OLAW Webinar Promotes AAALAC, Describes ‘Value of Accreditation’

Although accreditation is voluntary and not required to conduct Public Health Service (PHS)-funded research using animals or to obtain federal funding, the HHS Office of Laboratory Animal Welfare (OLAW) devoted its most recent webinar to essentially making a pitch for accreditation by the American Association for Accreditation of Laboratory Animal Care (AAALAC).

The description of the Sept. 9 webinar, “What Every IACUC Should Know About AAALAC International,” stated that the purpose was to address an NIH notice issued this summer that suggested one way to reduce administrative burden was to repurpose some accreditation material into OLAW’s assurance documents.[1] OLAW and other agencies have been looking for strategies to reduce burden, as required by the 2016 Cures Act.
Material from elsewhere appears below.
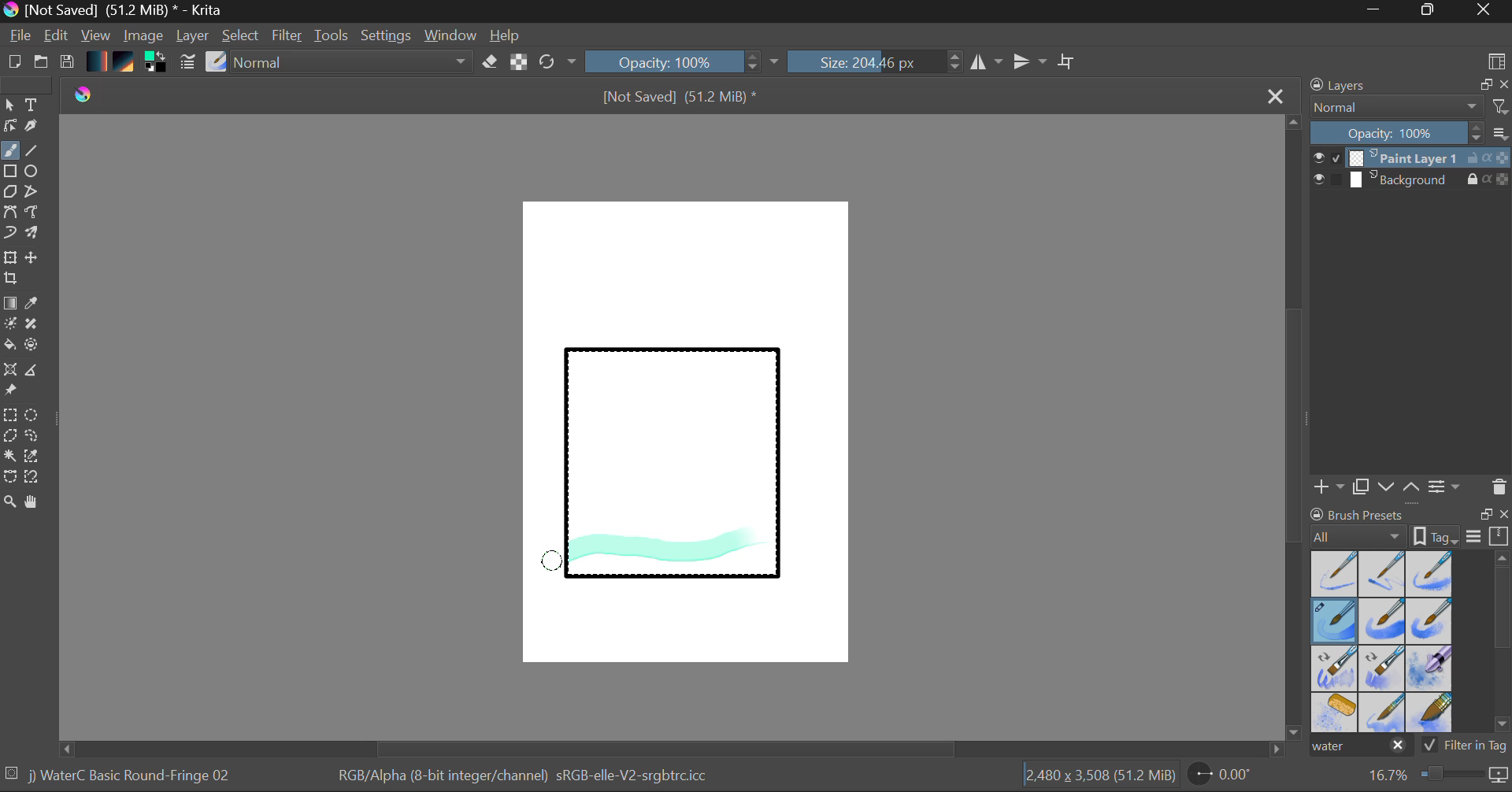 This screenshot has width=1512, height=792. I want to click on Open, so click(43, 64).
More specifically, the June 4 notice, NOT-OD-21-130, explains the option that assured institutions have to use sections of AAALAC’s program description “to complete parts” of an institution’s assurance submitted to OLAW.[2]

The webinar featured Jane Na, director of OLAW’s Division of Assurances, and Helen Diggs, AAALAC senior director. A portion of Diggs’ presentation was devoted to “myths vs. facts” about AAALAC and the “value of accreditation.”